━━━━━ Extrait choisi
Les différentes instances représentatives du coaching en France sont généralement d’accord sur le fait que les coachs doivent se former tout au long de leur vie professionnelle.

Le postulat soutenant cette prescription est que cette dynamique d’apprentissage évite de se figer dans des pratiques qui deviendraient obsolètes faute d’être interrogées, permet de se nourrir des découvertes régulièrement effectuées dans le vaste champ des sciences sociales, enfin contribue à affiner notre pratique, en nous fournissant une gamme élargie de grilles de lecture et de techniques d’intervention.

Tout ceci devrait donc nous rendre de plus en plus pertinents et impactants dans nos accompagnements, tout en augmentant notre valeur ajoutée auprès de nos clients. Mais cette invitation à la formation tout au long de la vie peut aussi générer des effets paradoxaux car elle simplifie une problématique complexe : le développement des compétences ne pouvant se limiter à un empilement mécanique de contenus toujours renouvelés…

Se former pourquoi ? Clarifier notre intention

En matière de formation, compte en premier lieu notre motivation personnelle. Or, elle peut varier d’un coach à l’autre. Il nous faut donc identifier nos moteurs d’apprentissage :

  • Nous formons-nous pour des raisons externes ? Afin de pouvoir attester que nous le faisons (en vue d’une accréditation, par exemple), de rassurer nos clients, de nous conformer à un usage ou une prescription au sein de notre communauté professionnelle, ou pour faire des rencontres et étoffer notre réseau ?
━━━━━━━━━━
Recopiez sans rien modifier le passage du texte sur la formation des coachs qui s'ouvre sur les mots « En matière de » et se clôt sur « étoffer notre réseau ? ». Le matériel qui suit est indépendant du texte sur la formation des coachs.
━━━━━ Extrait de données
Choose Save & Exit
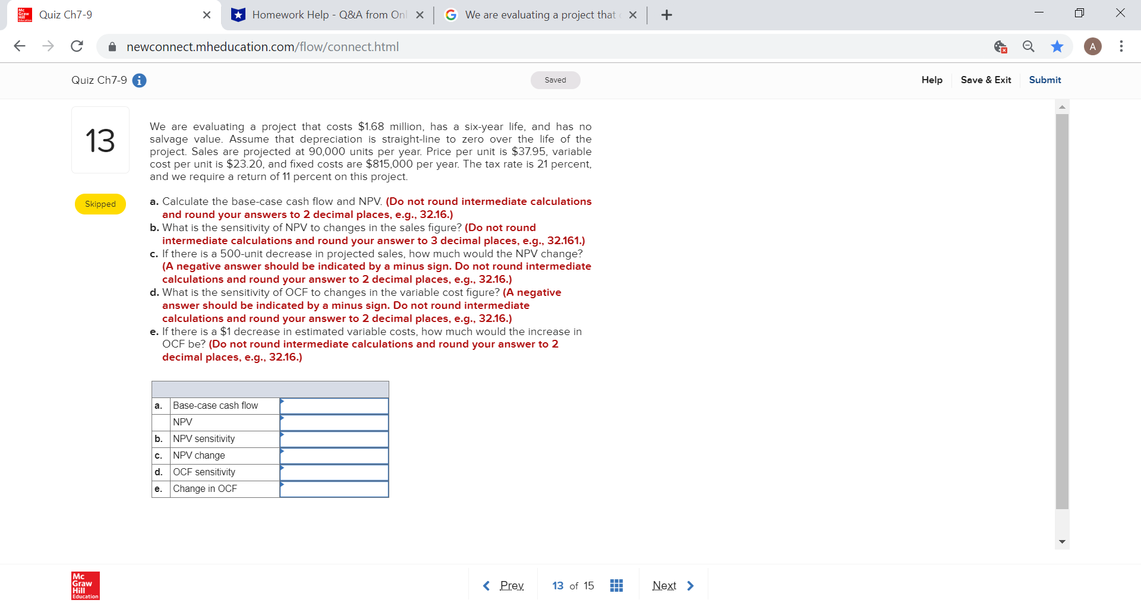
━━━━━━━━━━
* Réponse attendue *
En matière de formation, compte en premier lieu notre motivation personnelle. Or, elle peut varier d’un coach à l’autre. Il nous faut donc identifier nos moteurs d’apprentissage :

  • Nous formons-nous pour des raisons externes ? Afin de pouvoir attester que nous le faisons (en vue d’une accréditation, par exemple), de rassurer nos clients, de nous conformer à un usage ou une prescription au sein de notre communauté professionnelle, ou pour faire des rencontres et étoffer notre réseau ?